Saturday was a wet miserable day in the marsh, but the duck hunting was fantastic. My buddy was having problems with misfires. Sometimes the shells just would not go off, and another time we heard a quiet popping sound. (like a firecracker in a pipe) He immediately recognized the fact the primer popped and did not try to follow up with another shell. We pulled the barrel and sure enough the wad was stuck about half way up the barrel. I know several people this has happened to, but they did fire another round and blew their barrel apart. It's usually the bystander that gets the worst of it. I'm just happy he was on his toes that day and we didn't get hurt or lose a barrel. He was shooting Estates, and we have never had a problem with these shells. There was a lot of unburned powder in his barrel and in the receiver. Is it possible for a shell to fire if some of the powder is wet and some is dry? Would it leave the wet unburned powder behind in the gun?


----------



## Hoopermat (Dec 17, 2010)

The wet powder is the problem. I had this happen a couple years ago. I took another shell apart and found the powder had been wet.


----------



## LostLouisianian (Oct 11, 2010)

I recommend when it's wet you bring a handful of balloons with you. Each time after you shoot and before you reload put a balloon over the end of your barrel. It keeps the shell in the chamber bone dry and won't affect anything at all when you shoot. I have even seen some company that now makes "gun condoms" for the same purpose.


----------



## 1BandMan (Nov 2, 2007)

I've heard of "blooper" shells but hadn't experienced any until shooting some of my buddiie's reloads a long time ago (he sucked at reloading). I've reloaded 1000's of rounds and never had a single issue, ever. I've not had or heard of any issues with factory loads either.
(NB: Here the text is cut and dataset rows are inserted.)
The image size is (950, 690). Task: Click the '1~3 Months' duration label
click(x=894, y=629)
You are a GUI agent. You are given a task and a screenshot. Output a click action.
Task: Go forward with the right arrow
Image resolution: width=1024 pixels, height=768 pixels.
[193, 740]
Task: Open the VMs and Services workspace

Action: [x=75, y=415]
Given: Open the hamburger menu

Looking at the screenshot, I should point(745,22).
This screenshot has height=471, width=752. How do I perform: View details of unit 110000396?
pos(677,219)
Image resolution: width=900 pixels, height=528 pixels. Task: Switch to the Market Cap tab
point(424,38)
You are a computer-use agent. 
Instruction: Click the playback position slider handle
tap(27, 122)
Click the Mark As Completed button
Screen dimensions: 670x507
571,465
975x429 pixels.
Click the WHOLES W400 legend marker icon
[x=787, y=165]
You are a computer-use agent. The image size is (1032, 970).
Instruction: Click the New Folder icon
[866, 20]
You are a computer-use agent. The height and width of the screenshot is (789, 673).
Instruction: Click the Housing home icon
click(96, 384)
Pretty crazy with modern technology that the powder would get wet either through the end of the shell or through the primer opening, but I guess it could happen. I do worry that without plated shot that they could rust together and wreak havoc with a barrel, but haven't had any issue yet. 
The only way I could possibly see it happening is if you completely submerged shells in water for a while, but who knows. 
If you decide to use the balloon's or condoms, make sure you take them off before you fire your gun or the result will be the same as if you left the wad in your barrel. The tinyiest obstruction can result in the barrel being bird caged or blown off. I've heard of folks blowing the end of the barrel off when replacing a bead and left a couple of threads, yes a couple of threads not flush with the barrel.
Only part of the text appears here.